TEXTO SELECCIONADO
━━━━

Jesús exclamó: "El que cree en mí, en realidad no cree en mí, sino en aquel que me envió.Y el que me ve, ve al que me envió.Yo soy la luz, y he venido al mundo para que todo el que crea en mí no permanezca en las tinieblas.Al que escucha mis palabras y no las cumple, yo no lo juzgo, porque no vine a juzgar al mundo, sino a salvarlo.El que me rechaza y no recibe mis palabras, ya tiene quien lo juzgue: la palabra que yo he anunciado es la que lo juzgará en el último día.Porque yo no hablé por mí mismo: el Padre que me ha enviado me ordenó lo que debía decir y anunciar;y yo sé que su mandato es Vida eterna. Las palabras que digo, las digo como el Padre me lo ordenó".

━━━━

MATERIAL PROPORCIONADO
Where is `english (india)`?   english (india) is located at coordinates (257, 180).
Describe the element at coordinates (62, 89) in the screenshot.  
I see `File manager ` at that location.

━━━━

POR HACER
Responda sí o no para cada afirmación según el texto seleccionado, y copie literalmente las palabras que lo deciden. (a) Jesús dice que vino al mundo para juzgarlo. (b) A quien rechaza a Jesús lo juzgará en el último día la palabra que él ha anunciado. (c) Jesús afirma que habló por sí mismo. El listado no guarda ninguna relación con el texto seleccionado.

RESPUESTA COMPLETA
(a) No: «no vine a juzgar al mundo, sino a salvarlo».
(b) Sí: «la palabra que yo he anunciado es la que lo juzgará en el último día».
(c) No: «Porque yo no hablé por mí mismo».